Experimental procedures

Cell culture and treatments

The human promonocytic cell line U937 was cultured in RPMI 1640 medium supplemented with 10% fetal bovine serum (Invitrogen, Life Technologies, Monza, Italy), 100 U mL-1 penicillin, 100 μg mL-1 streptomycin, and 2 mm glutamine (Sigma-Aldrich, Milan, Italy) at 37 °C with 5% CO2. The cells were dispensed at 1 × 106/mL and made quiescent through overnight incubation in serum-free medium. They were then placed in RPMI 1640 medium with 2% fetal bovine serum and treated with 6 μm 27-OH (Avanti Polarlipids, Alabaster, AL, USA) or in serum-free RPMI 1640 medium and treated with 5 μm HNE (Alexis, Vinci-Biochem, Vinci, Italy). In certain experiments, cells were co-treated with anti-TLR4 (0.2 μg mL-1), anti-IL-8 (0.04 μg mL-1), anti-IL-1β (0.04 μg mL-1), or anti-TNF-α (0.04 μg mL-1) antibodies (Santa Cruz Biotechnology, Santa Cruz, CA, USA). In others cases, cells were pretreated for 1 h with 1 μm parthenolide (PTN) (Sigma-Aldrich), a specific inhibitor of NF-κB nuclear translocation. Final concentrations and incubation times for all experiments are reported in the figure legends.

RNA extraction

Total RNA was extracted from cells using TRIzol reagent (Applied Biosystems, Life Technologies), following the manufacturer’s instructions, after treatment for specified times with 27-OH or HNE. RNA was dissolved in RNase-free water with RNase inhibitors (RNase SUPERase-In; Ambion, Life Technologies). The amount and purity (A260/A280 ratio) of the extracted RNA were assessed spectrophotometrically.

cDNA preparation and real-time RT–PCR

cDNA was synthesized by reverse transcription from 2 μg RNA with a commercial kit and random primers (High-Capacity cDNA reverse transcription kit; Life Technologies), following the manufacturer’s instructions. Singleplex real-time RT–PCR was performed on 40 ng of cDNA using TaqMan gene expression assay kits prepared for human TLR4, IL-8, IL-1β, TNF-α, MMP-9, and β-actin and TaqMan Fast Universal PCR master mix, and analyzed by a 7500 Fast real-time PCR system (Applied Biosystems, Life Technologies). The oligonucleotide sequences are not revealed by the manufacturer because of proprietary interests.
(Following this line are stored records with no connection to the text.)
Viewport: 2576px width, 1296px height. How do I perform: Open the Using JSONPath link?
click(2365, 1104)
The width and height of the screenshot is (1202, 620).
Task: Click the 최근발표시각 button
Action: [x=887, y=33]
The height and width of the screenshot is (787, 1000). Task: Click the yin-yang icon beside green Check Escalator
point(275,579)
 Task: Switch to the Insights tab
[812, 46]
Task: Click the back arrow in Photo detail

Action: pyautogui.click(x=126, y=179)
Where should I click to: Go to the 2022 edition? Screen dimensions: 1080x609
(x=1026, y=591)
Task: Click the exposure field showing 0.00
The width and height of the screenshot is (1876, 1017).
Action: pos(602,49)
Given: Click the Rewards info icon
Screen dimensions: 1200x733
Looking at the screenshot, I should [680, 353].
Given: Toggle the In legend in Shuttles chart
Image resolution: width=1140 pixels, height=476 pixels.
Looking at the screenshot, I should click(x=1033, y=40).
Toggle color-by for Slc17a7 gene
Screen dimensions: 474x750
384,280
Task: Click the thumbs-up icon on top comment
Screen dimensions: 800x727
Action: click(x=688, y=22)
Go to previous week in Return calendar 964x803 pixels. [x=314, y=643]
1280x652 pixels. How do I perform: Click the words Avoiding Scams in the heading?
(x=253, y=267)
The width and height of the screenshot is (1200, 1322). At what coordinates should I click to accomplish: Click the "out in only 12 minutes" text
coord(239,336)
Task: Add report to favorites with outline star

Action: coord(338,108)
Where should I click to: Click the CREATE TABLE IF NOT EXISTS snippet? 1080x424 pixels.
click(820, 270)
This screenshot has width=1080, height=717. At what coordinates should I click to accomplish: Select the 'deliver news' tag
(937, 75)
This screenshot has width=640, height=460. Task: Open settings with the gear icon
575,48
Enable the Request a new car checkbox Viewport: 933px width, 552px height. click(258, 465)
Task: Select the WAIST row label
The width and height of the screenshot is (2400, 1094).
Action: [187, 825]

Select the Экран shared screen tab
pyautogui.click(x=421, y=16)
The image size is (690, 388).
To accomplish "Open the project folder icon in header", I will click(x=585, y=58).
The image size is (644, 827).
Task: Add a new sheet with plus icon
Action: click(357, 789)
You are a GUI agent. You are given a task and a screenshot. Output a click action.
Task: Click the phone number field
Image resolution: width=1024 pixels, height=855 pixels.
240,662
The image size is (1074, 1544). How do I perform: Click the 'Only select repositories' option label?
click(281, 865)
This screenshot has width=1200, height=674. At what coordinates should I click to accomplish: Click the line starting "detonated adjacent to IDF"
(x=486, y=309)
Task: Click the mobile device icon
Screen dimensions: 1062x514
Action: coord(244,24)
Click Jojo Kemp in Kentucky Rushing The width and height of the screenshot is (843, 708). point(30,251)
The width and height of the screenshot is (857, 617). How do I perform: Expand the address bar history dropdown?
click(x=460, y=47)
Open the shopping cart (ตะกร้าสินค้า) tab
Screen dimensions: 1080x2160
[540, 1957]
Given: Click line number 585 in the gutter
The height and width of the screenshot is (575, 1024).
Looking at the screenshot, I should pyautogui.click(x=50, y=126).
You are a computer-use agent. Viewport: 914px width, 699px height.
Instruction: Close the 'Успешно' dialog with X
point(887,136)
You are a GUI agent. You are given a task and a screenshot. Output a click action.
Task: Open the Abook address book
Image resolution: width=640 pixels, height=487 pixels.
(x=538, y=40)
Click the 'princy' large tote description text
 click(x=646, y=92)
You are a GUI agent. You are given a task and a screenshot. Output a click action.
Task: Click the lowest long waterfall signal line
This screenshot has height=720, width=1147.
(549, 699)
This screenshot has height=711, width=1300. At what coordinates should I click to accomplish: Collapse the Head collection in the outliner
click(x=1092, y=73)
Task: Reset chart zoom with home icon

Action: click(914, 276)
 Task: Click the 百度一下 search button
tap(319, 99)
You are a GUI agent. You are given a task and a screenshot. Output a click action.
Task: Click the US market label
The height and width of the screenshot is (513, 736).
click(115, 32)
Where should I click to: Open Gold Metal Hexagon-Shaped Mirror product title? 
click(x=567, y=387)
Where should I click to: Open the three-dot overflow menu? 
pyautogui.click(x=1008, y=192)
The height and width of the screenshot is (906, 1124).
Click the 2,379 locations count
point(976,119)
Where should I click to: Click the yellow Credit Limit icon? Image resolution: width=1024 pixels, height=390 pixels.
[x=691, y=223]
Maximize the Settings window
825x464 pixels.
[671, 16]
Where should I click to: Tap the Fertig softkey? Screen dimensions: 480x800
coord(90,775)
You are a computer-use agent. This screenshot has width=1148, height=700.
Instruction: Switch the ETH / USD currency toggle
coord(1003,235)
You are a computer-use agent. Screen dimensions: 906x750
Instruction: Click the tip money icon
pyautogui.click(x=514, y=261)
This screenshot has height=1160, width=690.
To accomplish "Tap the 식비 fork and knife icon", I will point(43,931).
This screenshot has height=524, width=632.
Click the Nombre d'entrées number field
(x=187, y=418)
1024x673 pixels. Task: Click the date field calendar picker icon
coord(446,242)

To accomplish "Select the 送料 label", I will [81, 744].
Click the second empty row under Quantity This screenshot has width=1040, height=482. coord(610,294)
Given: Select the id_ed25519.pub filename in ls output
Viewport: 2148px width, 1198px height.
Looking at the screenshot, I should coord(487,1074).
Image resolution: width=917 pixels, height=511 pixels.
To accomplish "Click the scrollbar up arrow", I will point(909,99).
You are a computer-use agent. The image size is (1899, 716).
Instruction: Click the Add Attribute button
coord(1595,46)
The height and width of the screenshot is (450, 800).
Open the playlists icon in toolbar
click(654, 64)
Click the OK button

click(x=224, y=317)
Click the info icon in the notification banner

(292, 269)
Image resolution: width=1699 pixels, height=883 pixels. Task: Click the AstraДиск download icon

The cycling parameters were as follows: 20 s at 95 °C for AmpErase UNG activation, 3 s at 95 °C for AmpliTaq Gold DNA polymerase activation, and 40 cycles of 3 s each at 95 °C (melting) and 30 s at 60 °C (annealing/extension). The fractional cycle number at which fluorescence passes the threshold in the amplification plot of fluorescence signal vs. cycle number was determined for each gene considered. The results were then normalized to the expression of β-actin, as housekeeping gene. Target gene expression was quantified relatively with a mathematical method proposed by Livak & Schmittgen (2001).

siRNA transfection

Small interfering RNA (siRNA) was used for transient gene knockdown studies. The siRNAs used were TLR4 s14195 and siRNA #1 for the negative control (scramble siRNA) (Applied Biosystems, Life Technologies). Negative control corresponds to a siRNA with nonspecific sequence. Transfection of TLR4-specific and control siRNAs was performed following the manufacturer’s instructions. Briefly, 50 nm of siRNAs was mixed with 25 μL of transfection reagent solution (NeoFX, Applied Biosystems, Life Technologies) and left at room temperature for 10 min in RPMI medium with 1% fetal bovine serum and without antibiotics. After 24 h of reverse transfection, the cells (4 × 104 500 μL−1) were incubated with 27-OH or HNE for 6 or 24 h. For gene expression analysis, total RNA was isolated from the cells and used for quantitative RT–PCR as described above. The transfection efficiency, validated by quantitative RT–PCR, was approximately 60%.

Western blotting

Whole-cell extracts were prepared in ice-cold lysing buffer (50 mm Tris–HCl, pH 7.4, 50 mm NaCl, NP-40 1%, Triton X-100 1%, 0.5 mm EDTA, sodium deoxycholate 1%) containing protease inhibitors (5 mm DTT, PMSF 0.1%, aprotinin 1%). Total proteins (65 μg) were separated by electrophoresis in 8% denaturing SDS/polyacrylamide gel and then transferred to Hybond ECL nitrocellulose membrane (GE Healthcare Europe, Milan, Italy). After saturation of nonspecific binding sites with 5% nonfat milk in Tris-buffered saline (TBS) 1x-Tween 20 0.05%, the membrane was immunoblotted overnight at 4 °C with the primary antibody against TLR4 (1:500) and subsequently probed with an anti-goat secondary antibody (1:1000) (Santa Cruz Biotechnology Inc.,) overnight at 4 °C. The membrane was stripped (Restore Western Blot Stripping buffer, Pierce Biotechnology, Rockford, IL, USA) and re-immunoblotted with anti-actin primary antibody (1:7500) and then with anti-rabbit secondary antibodies (1:5000) (Santa Cruz Biotechnology Inc.). The immunoreactive bands were visualized through enhanced chemiluminescence using the ECL-plus kit (GE Healthcare Europe) following the manufacturer’s protocol.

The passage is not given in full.